Lab environment demonstrating Azure OpenAI enterprise patterns. Covers:

APIM load balancing across multi-region Azure OpenAI instances (the following scenario)
Responses API routing through APIM and AI Foundry connectors
Minimum RBAC permissions for Responses API with BYO storage + AI Search (no Contributor needed)
Working test scripts for hands-on validation of all scenarios

Architecture

                    ┌─────────────────────────────────────────┐
                    │              Client App                  │
                    └───────┬──────────────┬──────────────┬───┘
                            │              │              │
                   Direct call      Via APIM        Via AI Foundry
                            │              │              │
                            │    ┌─────────▼──────────┐   │
                            │    │   API Management    │   │
                            │    │   (Load Balancer)   │   │
                            │    │                     │   │
                            │    │  ┌──────────────┐   │   │
                            │    │  │ Backend Pool │   │   │
                            │    │  │  50% / 50%   │   │   │
                            │    │  └──┬───────┬───┘   │   │
                            │    └─────┼───────┼───────┘   │
                            │          │       │           │
                 ┌──────────▼──────────▼┐  ┌──▼───────────▼────────┐
                 │  Azure OpenAI        │  │  Azure OpenAI          │
                 │  East US             │  │  East US 2             │
                 │  (GPT-4o)            │  │  (GPT-4o)              │
                 └──────────────────────┘  └────────────────────────┘
                            ▲                          ▲
                            │      ┌───────────┐       │
                            └──────┤ AI Foundry ├──────┘
                                   │  Project   │
                                   │            │
                                   │ Connections:│
                                   │ • aoai-eus │
                                   │ • aoai-eus2│
                                   │ • ai-search│
                                   └──────┬─────┘
                                          │
                          ┌───────────────┼───────────────┐
                          │               │               │
                   ┌──────▼──────┐ ┌──────▼──────┐ ┌─────▼──────┐
                   │ BYO Storage │ │  AI Search  │ │  Key Vault │
                   │  Account    │ │             │ │            │
                   └─────────────┘ └─────────────┘ └────────────┘

Quick Start

Prerequisites

Azure CLI (az) logged in with a subscription that can create resources
Python 3.10+
Bash shell

1. Deploy Infrastructure

# Basic deployment
./scripts/deploy.sh rg-openai-apim-lab eastus

# With RBAC role assignments for a specific user
USER_OID=$(az ad signed-in-user show --query id -o tsv)
./scripts/deploy.sh rg-openai-apim-lab eastus "$USER_OID"

Note: APIM deployment takes ~15-25 minutes.
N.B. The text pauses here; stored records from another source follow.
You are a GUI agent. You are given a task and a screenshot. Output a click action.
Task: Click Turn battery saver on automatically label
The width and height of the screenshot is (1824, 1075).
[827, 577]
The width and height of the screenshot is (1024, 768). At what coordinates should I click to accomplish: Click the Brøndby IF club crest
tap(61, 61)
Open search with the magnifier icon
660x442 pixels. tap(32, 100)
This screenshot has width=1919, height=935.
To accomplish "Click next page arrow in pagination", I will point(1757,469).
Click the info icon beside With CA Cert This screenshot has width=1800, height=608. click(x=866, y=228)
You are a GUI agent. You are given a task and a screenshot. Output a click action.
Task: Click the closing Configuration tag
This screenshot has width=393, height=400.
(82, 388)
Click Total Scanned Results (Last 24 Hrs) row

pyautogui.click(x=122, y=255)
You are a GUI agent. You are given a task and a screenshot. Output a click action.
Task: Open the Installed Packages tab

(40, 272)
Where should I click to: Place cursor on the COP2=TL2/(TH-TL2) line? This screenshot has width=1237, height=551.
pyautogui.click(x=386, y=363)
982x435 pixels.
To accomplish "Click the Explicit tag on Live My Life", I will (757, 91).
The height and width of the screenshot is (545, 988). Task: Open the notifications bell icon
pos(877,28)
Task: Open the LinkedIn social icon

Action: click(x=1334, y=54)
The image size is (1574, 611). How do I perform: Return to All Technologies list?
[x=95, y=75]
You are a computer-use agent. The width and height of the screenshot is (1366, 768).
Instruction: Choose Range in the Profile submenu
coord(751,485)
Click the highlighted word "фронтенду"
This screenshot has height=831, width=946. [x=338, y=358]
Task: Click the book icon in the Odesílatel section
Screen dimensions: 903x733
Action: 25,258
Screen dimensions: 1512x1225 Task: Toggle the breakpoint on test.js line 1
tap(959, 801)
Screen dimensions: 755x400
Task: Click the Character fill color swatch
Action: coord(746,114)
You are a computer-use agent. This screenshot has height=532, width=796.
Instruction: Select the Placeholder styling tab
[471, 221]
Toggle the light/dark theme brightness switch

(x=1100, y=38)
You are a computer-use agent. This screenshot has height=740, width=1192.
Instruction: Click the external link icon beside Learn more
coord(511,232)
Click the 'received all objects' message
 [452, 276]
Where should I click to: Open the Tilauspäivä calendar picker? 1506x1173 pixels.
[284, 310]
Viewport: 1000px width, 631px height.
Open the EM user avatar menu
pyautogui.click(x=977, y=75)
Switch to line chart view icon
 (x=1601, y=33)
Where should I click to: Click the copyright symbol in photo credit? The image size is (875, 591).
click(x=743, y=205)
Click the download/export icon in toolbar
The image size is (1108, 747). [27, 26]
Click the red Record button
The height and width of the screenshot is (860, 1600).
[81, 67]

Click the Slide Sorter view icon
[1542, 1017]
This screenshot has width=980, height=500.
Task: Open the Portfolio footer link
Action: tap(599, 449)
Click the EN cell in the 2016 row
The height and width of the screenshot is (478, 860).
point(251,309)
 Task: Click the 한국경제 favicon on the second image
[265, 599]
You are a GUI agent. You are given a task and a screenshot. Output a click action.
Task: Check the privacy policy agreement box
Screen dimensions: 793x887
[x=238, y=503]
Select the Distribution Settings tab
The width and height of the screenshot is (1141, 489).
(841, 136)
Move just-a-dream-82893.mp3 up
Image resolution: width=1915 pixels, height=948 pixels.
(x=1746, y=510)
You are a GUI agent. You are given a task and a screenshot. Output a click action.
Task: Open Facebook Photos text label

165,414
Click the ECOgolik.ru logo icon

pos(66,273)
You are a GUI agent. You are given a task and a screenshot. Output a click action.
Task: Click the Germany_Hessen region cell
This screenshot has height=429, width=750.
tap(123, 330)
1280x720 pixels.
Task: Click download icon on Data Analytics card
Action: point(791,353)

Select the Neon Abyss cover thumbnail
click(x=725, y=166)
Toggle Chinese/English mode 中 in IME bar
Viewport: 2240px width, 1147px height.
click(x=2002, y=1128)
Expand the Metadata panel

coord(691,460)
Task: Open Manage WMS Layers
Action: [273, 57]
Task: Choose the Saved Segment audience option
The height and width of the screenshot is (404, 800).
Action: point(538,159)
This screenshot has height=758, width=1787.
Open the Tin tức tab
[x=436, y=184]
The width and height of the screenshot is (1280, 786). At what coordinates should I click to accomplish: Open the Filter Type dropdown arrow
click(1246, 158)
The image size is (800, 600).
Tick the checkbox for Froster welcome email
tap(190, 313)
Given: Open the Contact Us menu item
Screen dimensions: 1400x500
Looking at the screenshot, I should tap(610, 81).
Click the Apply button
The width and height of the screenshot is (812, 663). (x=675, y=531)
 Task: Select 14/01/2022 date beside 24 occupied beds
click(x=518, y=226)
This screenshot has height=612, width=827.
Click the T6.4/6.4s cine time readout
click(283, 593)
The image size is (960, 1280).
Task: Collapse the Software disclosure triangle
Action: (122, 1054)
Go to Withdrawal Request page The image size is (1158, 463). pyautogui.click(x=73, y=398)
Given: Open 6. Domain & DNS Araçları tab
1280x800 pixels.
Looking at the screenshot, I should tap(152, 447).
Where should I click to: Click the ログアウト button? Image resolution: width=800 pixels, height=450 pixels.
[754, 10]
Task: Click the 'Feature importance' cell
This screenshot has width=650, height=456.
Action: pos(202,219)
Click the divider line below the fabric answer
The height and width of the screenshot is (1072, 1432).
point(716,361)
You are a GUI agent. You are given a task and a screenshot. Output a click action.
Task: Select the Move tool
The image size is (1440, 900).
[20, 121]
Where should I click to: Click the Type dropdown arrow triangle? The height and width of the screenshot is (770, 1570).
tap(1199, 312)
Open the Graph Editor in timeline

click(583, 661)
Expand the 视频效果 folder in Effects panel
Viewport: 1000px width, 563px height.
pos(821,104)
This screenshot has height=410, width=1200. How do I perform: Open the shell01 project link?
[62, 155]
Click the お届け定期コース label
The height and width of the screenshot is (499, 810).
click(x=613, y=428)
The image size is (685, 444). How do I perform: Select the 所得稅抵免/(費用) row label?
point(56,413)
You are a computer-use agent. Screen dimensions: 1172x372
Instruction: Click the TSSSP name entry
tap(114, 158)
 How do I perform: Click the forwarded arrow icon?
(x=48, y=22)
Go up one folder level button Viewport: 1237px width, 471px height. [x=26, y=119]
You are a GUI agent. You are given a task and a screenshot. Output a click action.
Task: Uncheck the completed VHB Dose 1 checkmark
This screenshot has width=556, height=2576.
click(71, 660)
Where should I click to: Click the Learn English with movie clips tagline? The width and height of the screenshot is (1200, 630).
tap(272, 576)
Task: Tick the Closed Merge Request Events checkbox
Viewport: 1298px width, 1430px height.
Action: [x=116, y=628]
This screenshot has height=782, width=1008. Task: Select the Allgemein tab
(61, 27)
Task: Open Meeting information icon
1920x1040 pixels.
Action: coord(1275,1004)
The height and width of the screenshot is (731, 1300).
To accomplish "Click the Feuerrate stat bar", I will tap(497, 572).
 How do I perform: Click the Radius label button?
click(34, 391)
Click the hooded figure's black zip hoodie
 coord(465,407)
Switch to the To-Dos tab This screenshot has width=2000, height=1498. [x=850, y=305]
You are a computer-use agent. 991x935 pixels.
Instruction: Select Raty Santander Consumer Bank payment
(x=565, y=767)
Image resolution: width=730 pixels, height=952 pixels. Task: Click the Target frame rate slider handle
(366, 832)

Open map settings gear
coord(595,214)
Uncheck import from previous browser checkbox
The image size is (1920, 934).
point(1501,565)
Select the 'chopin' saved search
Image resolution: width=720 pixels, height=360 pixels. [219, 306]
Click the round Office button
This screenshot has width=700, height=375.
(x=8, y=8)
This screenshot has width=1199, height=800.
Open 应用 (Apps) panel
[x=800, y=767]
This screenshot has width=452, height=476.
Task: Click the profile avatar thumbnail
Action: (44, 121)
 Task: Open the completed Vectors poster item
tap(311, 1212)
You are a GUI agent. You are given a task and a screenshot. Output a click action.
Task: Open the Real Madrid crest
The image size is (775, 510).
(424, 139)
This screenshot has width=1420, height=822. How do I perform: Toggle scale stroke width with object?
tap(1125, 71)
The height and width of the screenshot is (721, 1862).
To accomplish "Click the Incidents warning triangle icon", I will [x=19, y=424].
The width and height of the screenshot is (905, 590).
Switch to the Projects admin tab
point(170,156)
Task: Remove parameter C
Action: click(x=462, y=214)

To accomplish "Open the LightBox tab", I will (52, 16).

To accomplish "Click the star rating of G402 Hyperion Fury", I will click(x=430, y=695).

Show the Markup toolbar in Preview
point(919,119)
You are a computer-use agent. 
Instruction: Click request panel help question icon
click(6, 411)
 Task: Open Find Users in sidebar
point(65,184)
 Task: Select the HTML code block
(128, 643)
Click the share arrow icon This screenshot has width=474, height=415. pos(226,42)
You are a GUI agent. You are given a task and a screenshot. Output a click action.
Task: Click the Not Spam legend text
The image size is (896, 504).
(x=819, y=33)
Other resources deploy in ~5 minutes.

2. Apply APIM Load Balancing Policy

# Use the simplified policy (no Event Hub dependency)
az apim api operation policy create \
  --resource-group rg-openai-apim-lab \
  --service-name <apim-name> \
  --api-id azure-openai \
  --operation-id all-operations \
  --xml-file apim-policies/openai-load-balancer-simple.xml

3. Run Tests

cd scripts
pip install -r requirements.txt

# Test Responses API (direct, APIM, AI Foundry)
python test_responses_api.py

# Test load balancing distribution
python test_apim_load_balancing.py

# Validate RBAC permissions
python test_rbac_permissions.py

Customer Questions & Answers

Q1: How does APIM load balance OpenAI models, and how does it translate to AI Foundry?

APIM Load Balancing:

APIM uses a backend pool (openai-pool) with two Azure OpenAI backends
Requests are distributed via weighted round-robin (configurable 50/50, 70/30, etc.)
The APIM policy adds retry with failover: if one backend returns 429 or 5xx, the request retries on the other backend
APIM authenticates to Azure OpenAI using its managed identity (no API keys)

Translation to AI Foundry:

AI Foundry does not natively provide APIM-style load balancing across connected OpenAI resources
When you add multiple OpenAI connections to AI Foundry, each connection maps to a specific resource
The project endpoint routes to whichever connected resource has the requested model deployment
Recommendation: Keep APIM as the load balancer in front of OpenAI, and optionally connect APIM (as a single endpoint) to AI Foundry — or manage routing at the application layer

See: apim-policies/ and scripts/test_apim_load_balancing.py

Q2: What URL do we use for the Responses API with AI Foundry connectors?

Three access patterns are demonstrated:

Pattern	URL	Auth
Direct	`https://{resource}.openai.azure.com/openai/responses?api-version=2025-03-01-preview`	Entra ID token (`cognitiveservices.azure.com`)
Via APIM	`https://{apim}.azure-api.net/openai/responses?api-version=2025-03-01-preview`	APIM subscription key (APIM handles Entra auth to backend)
Via AI Foundry	Use the SDK: `project_client.inference.get_azure_openai_client()` then call `client.responses.create()`	Entra ID token (SDK handles routing to the correct connected resource)

Key insight: With AI Foundry, you do NOT specify the raw OpenAI resource URL. The SDK resolves which connected OpenAI resource to use based on the model deployment name and the project's connections.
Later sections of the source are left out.